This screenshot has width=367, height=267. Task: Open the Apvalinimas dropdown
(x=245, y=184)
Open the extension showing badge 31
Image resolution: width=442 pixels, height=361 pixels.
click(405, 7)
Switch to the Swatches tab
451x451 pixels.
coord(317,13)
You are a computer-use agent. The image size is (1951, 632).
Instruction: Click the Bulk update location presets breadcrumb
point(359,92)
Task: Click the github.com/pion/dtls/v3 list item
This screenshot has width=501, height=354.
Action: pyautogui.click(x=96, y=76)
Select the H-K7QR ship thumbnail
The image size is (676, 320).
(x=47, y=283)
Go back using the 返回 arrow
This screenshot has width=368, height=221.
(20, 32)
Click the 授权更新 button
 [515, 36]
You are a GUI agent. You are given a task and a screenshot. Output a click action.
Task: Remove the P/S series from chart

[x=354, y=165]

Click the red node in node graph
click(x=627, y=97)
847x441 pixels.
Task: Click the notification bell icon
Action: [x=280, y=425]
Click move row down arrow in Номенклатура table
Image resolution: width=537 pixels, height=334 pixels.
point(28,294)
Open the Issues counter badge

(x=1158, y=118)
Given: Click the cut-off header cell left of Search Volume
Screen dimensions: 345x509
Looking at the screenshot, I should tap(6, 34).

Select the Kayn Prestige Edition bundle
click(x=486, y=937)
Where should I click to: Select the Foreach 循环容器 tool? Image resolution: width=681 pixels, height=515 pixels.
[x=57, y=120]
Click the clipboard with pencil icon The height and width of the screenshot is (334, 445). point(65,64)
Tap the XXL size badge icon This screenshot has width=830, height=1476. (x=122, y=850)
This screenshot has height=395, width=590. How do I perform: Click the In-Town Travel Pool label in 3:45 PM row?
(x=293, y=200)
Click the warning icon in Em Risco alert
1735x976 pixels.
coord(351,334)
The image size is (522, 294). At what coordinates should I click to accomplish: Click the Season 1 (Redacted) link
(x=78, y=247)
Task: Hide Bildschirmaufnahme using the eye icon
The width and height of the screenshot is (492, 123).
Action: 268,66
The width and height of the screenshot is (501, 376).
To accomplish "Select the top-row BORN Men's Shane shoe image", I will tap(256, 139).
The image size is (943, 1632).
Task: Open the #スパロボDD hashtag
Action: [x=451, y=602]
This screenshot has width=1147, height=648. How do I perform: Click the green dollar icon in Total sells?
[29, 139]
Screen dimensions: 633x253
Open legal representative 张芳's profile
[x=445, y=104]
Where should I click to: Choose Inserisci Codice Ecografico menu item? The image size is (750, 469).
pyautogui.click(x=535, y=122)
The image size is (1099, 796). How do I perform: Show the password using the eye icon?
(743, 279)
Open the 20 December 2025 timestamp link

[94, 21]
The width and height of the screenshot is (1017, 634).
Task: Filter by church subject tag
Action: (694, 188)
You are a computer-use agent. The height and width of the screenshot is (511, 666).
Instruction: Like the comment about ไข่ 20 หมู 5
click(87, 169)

══════════════════════════════

**EXERCISE INSTRUCTIONS:** Reproduce the entries above without any changes, everything from the line containing "Where should I click to: Select" down to the line containing "Click the clipboard", both of those lines included.

**WRITTEN REPLY:**
Where should I click to: Select the Foreach 循环容器 tool? Image resolution: width=681 pixels, height=515 pixels.
[x=57, y=120]
Click the clipboard with pencil icon The height and width of the screenshot is (334, 445). point(65,64)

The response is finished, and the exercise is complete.